Instructions to follow:
Write only the count of lines that hold the word "Collapse" in the listing.

Entries supplied:
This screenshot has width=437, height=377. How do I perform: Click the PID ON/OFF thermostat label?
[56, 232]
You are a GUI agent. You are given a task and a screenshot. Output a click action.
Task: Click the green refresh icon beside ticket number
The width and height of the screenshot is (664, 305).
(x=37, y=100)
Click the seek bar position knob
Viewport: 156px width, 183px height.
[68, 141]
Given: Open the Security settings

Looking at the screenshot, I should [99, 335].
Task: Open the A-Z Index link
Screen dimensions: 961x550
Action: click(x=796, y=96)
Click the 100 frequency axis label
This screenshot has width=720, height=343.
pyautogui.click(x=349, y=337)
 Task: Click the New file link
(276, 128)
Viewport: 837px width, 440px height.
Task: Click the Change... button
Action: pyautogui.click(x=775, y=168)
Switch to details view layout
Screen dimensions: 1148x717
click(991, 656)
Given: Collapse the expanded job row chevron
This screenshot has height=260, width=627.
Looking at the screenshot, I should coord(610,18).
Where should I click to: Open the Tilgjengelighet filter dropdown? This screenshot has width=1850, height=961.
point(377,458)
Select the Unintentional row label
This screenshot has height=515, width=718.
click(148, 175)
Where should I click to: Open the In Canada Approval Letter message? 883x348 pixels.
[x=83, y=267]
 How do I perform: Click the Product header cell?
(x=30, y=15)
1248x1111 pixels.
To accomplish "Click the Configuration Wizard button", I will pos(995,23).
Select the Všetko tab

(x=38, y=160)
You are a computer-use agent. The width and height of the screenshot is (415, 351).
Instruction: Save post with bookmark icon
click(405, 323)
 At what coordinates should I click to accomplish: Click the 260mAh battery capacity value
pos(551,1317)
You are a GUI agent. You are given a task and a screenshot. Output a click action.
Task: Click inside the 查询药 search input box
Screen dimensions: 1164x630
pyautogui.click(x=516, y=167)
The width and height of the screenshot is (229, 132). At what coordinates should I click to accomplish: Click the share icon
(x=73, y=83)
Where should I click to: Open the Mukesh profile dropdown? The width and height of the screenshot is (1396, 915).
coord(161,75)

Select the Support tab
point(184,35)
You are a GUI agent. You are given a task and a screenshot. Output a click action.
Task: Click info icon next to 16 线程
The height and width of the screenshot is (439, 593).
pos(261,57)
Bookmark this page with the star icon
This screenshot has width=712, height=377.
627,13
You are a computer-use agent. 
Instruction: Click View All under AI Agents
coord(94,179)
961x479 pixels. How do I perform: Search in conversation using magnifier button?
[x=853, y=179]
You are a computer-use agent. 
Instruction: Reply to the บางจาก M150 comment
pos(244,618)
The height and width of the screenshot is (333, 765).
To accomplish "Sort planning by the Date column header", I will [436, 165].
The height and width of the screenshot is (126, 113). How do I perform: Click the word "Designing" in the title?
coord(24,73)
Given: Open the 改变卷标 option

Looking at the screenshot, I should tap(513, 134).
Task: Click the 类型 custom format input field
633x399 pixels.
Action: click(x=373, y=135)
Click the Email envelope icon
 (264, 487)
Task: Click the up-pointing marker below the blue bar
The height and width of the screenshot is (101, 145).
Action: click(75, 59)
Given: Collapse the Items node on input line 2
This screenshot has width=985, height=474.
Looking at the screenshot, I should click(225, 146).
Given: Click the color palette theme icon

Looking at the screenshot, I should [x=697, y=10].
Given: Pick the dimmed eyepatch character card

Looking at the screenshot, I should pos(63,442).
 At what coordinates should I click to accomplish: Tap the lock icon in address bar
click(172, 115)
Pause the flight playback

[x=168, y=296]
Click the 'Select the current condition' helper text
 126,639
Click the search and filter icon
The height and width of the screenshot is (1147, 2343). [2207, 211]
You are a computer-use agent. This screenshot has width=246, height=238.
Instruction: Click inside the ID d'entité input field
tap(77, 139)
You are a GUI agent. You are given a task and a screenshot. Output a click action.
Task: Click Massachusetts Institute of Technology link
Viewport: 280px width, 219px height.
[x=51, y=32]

Output of the task:
2